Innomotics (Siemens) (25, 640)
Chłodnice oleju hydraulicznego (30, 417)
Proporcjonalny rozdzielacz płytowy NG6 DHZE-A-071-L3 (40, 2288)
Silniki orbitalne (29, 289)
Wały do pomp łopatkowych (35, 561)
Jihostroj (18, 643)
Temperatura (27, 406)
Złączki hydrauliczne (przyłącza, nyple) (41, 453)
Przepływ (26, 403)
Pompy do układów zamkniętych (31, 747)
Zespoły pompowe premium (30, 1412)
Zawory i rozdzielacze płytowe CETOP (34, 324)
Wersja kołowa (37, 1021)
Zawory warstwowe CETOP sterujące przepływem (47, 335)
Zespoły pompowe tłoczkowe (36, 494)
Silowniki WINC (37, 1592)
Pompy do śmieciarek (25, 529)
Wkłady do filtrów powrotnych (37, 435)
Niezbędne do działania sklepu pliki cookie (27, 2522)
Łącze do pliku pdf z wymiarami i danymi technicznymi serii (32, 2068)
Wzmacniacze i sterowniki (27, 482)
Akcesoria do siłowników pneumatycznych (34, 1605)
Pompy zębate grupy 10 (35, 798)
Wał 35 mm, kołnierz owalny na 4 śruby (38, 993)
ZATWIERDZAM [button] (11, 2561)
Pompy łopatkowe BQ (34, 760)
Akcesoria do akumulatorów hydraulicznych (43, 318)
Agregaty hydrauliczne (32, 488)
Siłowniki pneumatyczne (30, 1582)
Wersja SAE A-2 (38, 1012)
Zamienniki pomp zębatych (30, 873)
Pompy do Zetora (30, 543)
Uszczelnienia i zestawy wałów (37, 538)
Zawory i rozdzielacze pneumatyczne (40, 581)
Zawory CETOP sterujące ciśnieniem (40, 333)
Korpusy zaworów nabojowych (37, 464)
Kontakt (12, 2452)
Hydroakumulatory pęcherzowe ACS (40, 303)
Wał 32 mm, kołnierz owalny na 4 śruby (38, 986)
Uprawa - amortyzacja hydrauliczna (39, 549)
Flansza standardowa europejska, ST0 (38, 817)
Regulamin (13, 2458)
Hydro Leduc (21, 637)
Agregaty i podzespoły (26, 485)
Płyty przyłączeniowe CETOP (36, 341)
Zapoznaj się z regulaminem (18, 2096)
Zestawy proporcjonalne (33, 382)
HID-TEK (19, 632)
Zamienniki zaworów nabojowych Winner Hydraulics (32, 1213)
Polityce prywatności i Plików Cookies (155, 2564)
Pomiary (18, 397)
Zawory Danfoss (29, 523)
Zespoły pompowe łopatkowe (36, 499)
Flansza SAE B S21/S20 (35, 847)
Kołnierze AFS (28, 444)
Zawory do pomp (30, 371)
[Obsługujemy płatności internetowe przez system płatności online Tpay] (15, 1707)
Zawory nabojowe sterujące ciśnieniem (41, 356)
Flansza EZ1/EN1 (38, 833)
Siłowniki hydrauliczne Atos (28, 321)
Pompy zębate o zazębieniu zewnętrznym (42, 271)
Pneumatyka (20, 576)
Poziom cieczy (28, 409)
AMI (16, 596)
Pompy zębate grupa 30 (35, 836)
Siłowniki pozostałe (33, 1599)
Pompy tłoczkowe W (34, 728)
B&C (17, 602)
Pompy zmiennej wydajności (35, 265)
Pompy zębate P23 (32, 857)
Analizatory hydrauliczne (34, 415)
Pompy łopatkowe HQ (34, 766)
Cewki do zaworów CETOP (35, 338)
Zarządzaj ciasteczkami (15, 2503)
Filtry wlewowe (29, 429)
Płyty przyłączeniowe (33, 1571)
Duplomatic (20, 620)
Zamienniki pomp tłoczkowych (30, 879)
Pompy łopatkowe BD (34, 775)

=======

• Task brief:
Look above for the line with "Pompy tłoczkowe W (34, 728)" and the line with "Duplomatic (20, 620)". Write out those two lines and all the lines between them, exactly, and no others.

• Task result:
Pompy tłoczkowe W (34, 728)
B&C (17, 602)
Pompy zmiennej wydajności (35, 265)
Pompy zębate P23 (32, 857)
Analizatory hydrauliczne (34, 415)
Pompy łopatkowe HQ (34, 766)
Cewki do zaworów CETOP (35, 338)
Zarządzaj ciasteczkami (15, 2503)
Filtry wlewowe (29, 429)
Płyty przyłączeniowe (33, 1571)
Duplomatic (20, 620)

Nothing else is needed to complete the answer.